Les robots chargés de faire ces achats individuels exploitent des critères centrés sur l’utilisateur en fonction de son profil (genre, âge, pays…), mais également sur son comportement. Le retargeting désigne ainsi les mécanismes permettant de cibler un internaute en fonction des sites qu’il a visités, des recherches qu’il a effectuées ou des actions qu’il a menées (Retargeting secrets: the 7 types of effective retargeting). Grâce au retargeting, vous pouvez cibler un internaute ayant transité par votre site pour consulter telle ou telle page.
Comme vous pouvez l’imaginer, le RTB et le retargeting sont des bouleversements majeurs dans les méthodes d’achat des espaces publicitaires. Le problème est que ces méthodes induisent des systèmes informatiques très sophistiqués et des processus d’achat incroyablement complexes.
Cette complexité peut représenter un frein pour les annonceurs qui n’y voient plus très clair dans cet écosystème très opaque. Vous seriez ainsi extrêmement surpris du nombre d’intermédiaires entre un annonceur et un éditeur. Pour illustrer cette complexité, je vous propose le schéma suivant :
Sur ce schéma, on retrouve la plupart des acteurs qui composent la chaine de valeur de la (nouvelle) publicité en ligne :
- Les éditeurs de contenus, qui exploitent des SSP (“Supply-Side Platform“) pour gérer leur inventaire et se connecter aux plateformes d’échange (“Ad exchanges“) qui sont elles-mêmes reliées à des réseaux publicitaires (“Ad networks“) ;
- Les annonceurs qui passent par des agences et leurs comptoirs (“trading desk“) pour gérer leurs campagnes de façon centralisée au sein de DSP (“Demand-Side Platform“).
- Éditeurs, agences et annonceurs ont généralement recours à des DMP (“Data Management Platform“) pour centraliser, gérer et exploiter leurs données ou celles de sources tierces, ainsi qu’à des plateformes de vérification pour s’assurer qu’il n’y a pas de déperdition et garantir la véracité des factures ;
- Annonceurs et agences peuvent également exploiter des DCOP (“Dynamic Creative Optimization Platform“) pour personnaliser de façon dynamique les bannières affichées ;
- Éditeurs, agences et annonceurs peuvent enfin nouer des partenariats directs pour bénéficier de conditions plus avantageuses (remises sur volume) ou accéder à des inventaires de meilleure qualité (ce sont les fameuses offres premium).
Comme vous pouvez le constater, l’écosystème des ad tech est extrêmement complexe (cf .Get With The Programmatic: A Primer On Programmatic Advertising et The beginner’s glossary of programmatic advertising).

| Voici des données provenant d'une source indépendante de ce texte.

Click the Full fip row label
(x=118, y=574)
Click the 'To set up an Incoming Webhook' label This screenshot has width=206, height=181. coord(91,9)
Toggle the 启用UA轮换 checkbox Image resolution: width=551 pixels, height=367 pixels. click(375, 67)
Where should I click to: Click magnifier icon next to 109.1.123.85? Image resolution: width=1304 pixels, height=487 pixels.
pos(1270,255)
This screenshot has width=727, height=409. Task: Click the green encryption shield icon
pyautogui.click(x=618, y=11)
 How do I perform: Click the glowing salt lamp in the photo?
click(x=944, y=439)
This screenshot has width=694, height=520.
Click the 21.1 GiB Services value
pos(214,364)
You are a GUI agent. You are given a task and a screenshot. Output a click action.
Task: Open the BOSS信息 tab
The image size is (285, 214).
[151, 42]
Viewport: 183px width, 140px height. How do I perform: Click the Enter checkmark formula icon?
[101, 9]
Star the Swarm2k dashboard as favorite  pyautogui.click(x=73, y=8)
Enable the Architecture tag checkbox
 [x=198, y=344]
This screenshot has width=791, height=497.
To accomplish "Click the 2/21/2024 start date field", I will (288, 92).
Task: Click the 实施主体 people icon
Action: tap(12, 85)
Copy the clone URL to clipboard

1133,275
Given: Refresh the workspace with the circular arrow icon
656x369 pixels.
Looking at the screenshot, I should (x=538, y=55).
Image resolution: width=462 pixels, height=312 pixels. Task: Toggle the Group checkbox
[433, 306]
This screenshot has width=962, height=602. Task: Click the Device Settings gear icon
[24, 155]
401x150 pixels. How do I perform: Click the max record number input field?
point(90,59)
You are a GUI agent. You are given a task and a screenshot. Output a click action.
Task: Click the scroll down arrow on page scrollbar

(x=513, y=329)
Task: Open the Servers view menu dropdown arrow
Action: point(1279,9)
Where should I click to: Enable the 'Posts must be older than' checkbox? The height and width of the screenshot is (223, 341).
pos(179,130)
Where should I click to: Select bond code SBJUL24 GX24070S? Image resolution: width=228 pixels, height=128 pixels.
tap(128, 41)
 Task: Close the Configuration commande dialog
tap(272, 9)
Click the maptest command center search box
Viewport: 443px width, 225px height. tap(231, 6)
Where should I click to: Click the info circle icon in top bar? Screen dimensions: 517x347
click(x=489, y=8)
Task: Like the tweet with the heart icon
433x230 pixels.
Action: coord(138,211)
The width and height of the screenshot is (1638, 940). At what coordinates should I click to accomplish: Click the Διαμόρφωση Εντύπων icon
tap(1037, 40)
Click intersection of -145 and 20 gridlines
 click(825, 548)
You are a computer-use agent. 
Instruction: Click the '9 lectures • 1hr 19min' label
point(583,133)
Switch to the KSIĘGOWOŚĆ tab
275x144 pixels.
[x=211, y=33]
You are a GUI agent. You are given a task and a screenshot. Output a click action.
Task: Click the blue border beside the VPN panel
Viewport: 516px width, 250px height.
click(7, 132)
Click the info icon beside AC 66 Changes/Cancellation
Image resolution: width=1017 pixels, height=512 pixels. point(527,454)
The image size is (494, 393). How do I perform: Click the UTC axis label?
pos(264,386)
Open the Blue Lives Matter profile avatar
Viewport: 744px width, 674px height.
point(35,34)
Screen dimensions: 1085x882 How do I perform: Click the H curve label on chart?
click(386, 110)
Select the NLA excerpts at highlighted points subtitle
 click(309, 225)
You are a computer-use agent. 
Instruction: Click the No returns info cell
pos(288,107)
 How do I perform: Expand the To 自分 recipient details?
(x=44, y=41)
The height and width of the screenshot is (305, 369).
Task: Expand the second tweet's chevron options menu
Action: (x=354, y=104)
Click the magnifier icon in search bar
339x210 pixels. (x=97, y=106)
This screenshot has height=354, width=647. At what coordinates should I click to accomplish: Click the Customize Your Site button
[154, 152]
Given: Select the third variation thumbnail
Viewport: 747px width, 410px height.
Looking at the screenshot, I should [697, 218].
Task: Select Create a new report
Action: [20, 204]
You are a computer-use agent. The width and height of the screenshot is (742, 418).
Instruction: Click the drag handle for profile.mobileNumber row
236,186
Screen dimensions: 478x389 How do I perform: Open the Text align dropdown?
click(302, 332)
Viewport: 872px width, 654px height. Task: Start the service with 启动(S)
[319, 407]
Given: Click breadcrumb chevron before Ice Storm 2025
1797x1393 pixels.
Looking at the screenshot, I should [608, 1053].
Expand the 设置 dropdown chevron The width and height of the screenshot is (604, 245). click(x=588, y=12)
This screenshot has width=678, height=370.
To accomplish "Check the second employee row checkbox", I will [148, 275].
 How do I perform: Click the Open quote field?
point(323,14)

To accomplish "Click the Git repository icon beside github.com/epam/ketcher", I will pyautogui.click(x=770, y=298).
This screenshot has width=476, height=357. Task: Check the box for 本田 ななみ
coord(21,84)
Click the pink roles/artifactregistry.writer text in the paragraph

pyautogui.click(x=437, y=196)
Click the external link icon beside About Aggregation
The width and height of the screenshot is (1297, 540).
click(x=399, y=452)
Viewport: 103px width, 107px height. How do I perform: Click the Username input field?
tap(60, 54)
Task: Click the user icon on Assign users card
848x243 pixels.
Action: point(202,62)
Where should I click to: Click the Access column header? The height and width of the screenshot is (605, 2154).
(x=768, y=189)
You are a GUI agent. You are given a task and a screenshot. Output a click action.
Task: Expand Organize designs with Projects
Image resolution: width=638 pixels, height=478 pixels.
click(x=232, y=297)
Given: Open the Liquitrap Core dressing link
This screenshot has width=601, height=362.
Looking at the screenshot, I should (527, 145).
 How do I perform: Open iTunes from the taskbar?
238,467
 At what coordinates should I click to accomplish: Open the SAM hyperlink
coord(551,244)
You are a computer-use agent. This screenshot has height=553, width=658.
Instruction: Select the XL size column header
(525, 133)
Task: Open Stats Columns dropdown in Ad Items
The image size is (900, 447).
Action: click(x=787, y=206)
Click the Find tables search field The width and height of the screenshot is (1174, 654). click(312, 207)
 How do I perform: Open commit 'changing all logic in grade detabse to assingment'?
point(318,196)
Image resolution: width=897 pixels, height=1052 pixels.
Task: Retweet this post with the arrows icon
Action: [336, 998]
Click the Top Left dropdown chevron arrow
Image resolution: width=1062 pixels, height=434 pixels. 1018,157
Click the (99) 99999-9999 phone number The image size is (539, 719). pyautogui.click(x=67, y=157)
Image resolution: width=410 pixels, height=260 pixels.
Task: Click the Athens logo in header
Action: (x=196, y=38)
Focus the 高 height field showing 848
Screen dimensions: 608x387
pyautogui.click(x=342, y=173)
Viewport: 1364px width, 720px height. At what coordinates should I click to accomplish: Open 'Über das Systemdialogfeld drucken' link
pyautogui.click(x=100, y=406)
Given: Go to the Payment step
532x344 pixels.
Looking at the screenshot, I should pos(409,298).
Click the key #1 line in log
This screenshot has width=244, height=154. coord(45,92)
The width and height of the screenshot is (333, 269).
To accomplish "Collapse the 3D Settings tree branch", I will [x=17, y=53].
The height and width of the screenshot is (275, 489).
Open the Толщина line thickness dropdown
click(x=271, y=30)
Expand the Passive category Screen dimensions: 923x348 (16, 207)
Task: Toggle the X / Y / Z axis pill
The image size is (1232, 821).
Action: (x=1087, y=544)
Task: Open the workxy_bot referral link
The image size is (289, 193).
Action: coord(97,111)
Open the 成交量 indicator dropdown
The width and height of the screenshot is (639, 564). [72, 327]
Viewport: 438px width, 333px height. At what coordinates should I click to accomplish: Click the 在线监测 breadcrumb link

Nous assistons à un authentique choc des cultures entre les populations créatives, les mad men, et les ingénieurs / marketers, les math men (For Today’s Mad Men, It’s Nerds Who Rule, Not Drapers). Ce choc des cultures ainsi que la complexification croissante des technologies et pratiques publicitaires créés des tensions qui au final nous font relativiser leur intérêt.
Dans la ruée vers l’or, seuls les vendeurs de pioches se sont enrichis
Certes, la complexification du millefeuille publicitaire peut en rebuter plus d’un, mais l’attrait des mécaniques de ciblage toujours plus pointues font saliver les plus réticents (Facebook’s ad platform will know who you are, what you buy, even offline). Au final, un peu de pédagogie et de transparence pourrait grandement bénéficier au secteur (Real-Time Myth-Busting: 5 RTB Mysteries, Solved!). Il n’empêche que les gains de performance annoncés sont bien trop souvent vampirisés par de nombreux intermédiaires.
Avec tous ces éléments en tête, on comprend mieux pourquoi le programmatic buying, annoncé comme LA grande révolution, ne va néanmoins pas remplacer les méthodes d’achat traditionnelles (18 quotes on programmatic advertising). Nous pouvons ainsi lister plusieurs enjeux :
- Des technologies toujours plus sophistiquées qui demandent des talents de très haut niveau, pas forcément faciles à recruter / motiver ;
- L’impossibilité de garantir une exposition minimum, car plus on ajoute de critères de ciblage et plus on réduit le nombre de cibles potentielles ;
- La compréhension des besoins et comportements réels des consommateurs, car à trop faire confiance aux algorithmes, ont fini par perdre de vue le client (la pression publicitaire générée par les techniques de retargeting nous fait parfois regretter d’avoir visité tel ou tel site) ;
- L’attribution des gains de performance qui est quasi-impossible avec une chaine de prestataires aussi complexe.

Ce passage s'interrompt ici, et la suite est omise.